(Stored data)
──────────
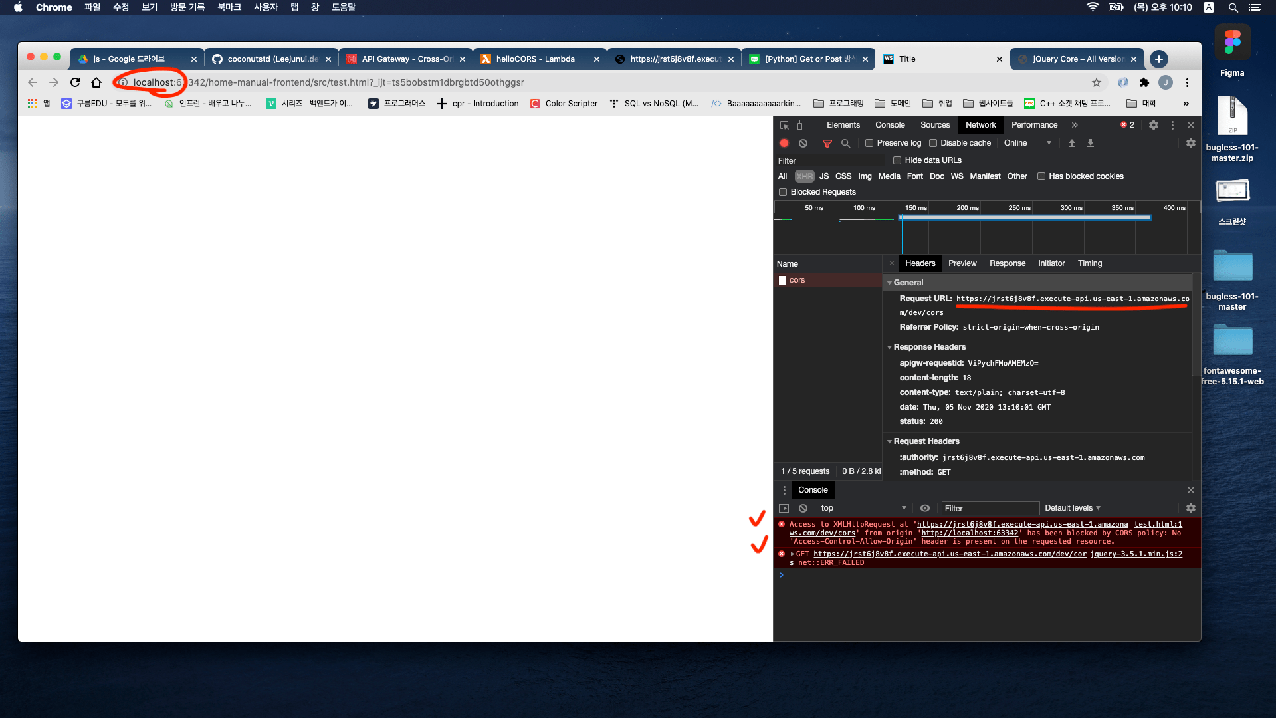Export HAR file via download arrow icon
Image resolution: width=1276 pixels, height=718 pixels.
(x=1091, y=143)
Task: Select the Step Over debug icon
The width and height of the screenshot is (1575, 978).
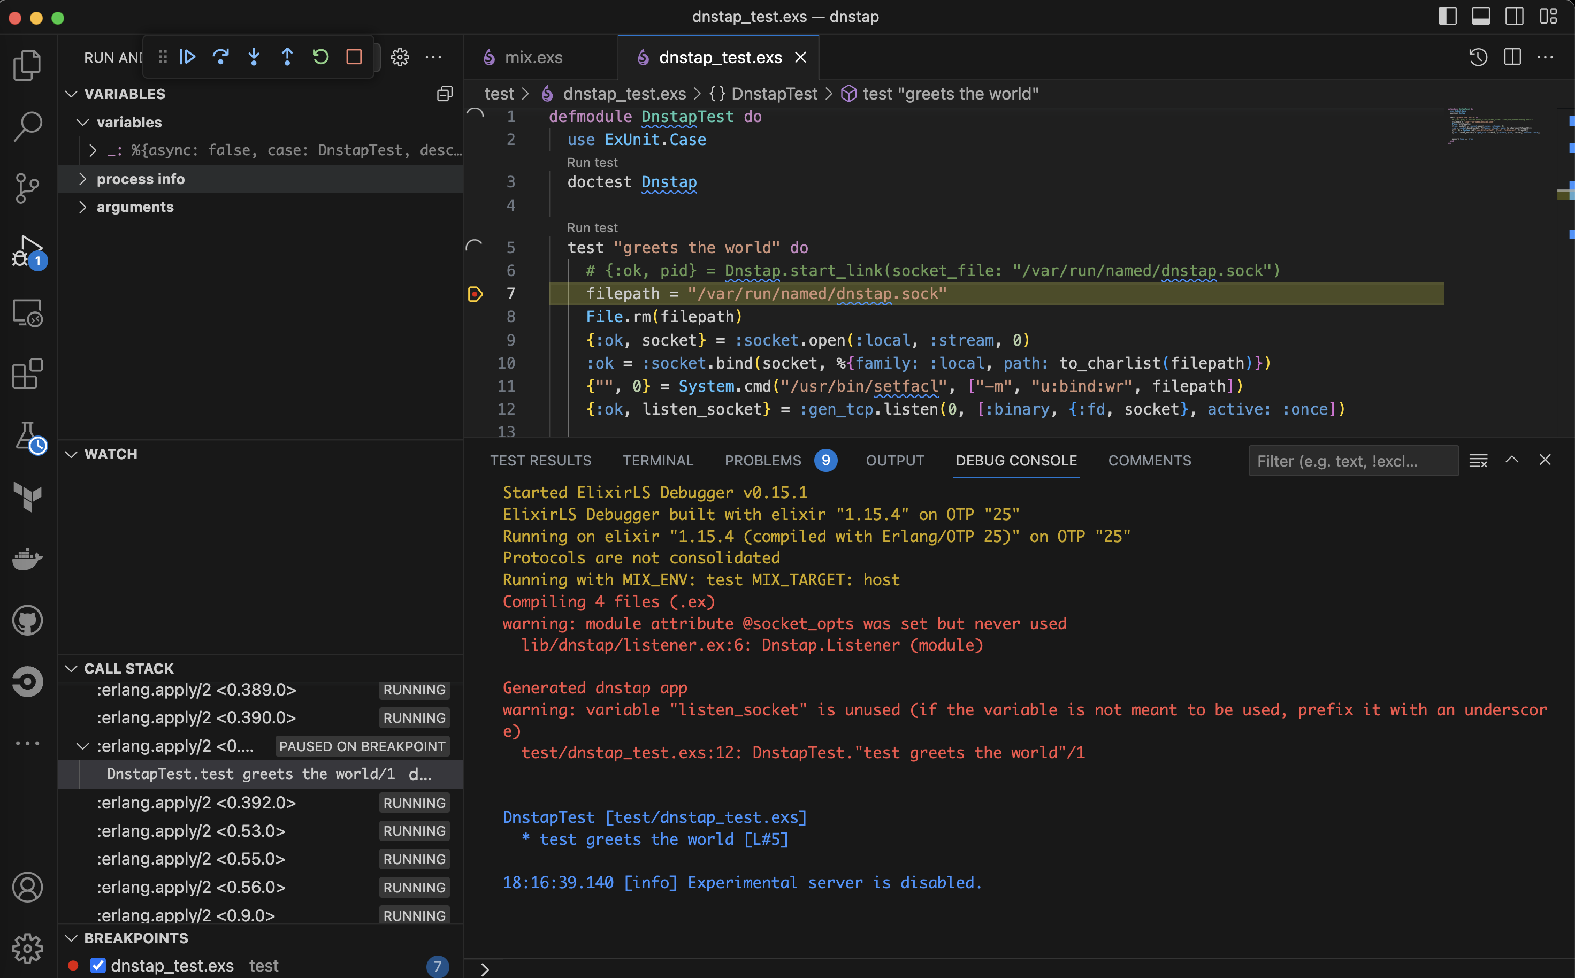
──────────
- [Task goal] Beginning with the line that contains "Task: Select the Step Over debug icon" and ending with the last line of the data, transcribe each line exactly; pictures stay out.

- [Task response]
Task: Select the Step Over debug icon
The width and height of the screenshot is (1575, 978).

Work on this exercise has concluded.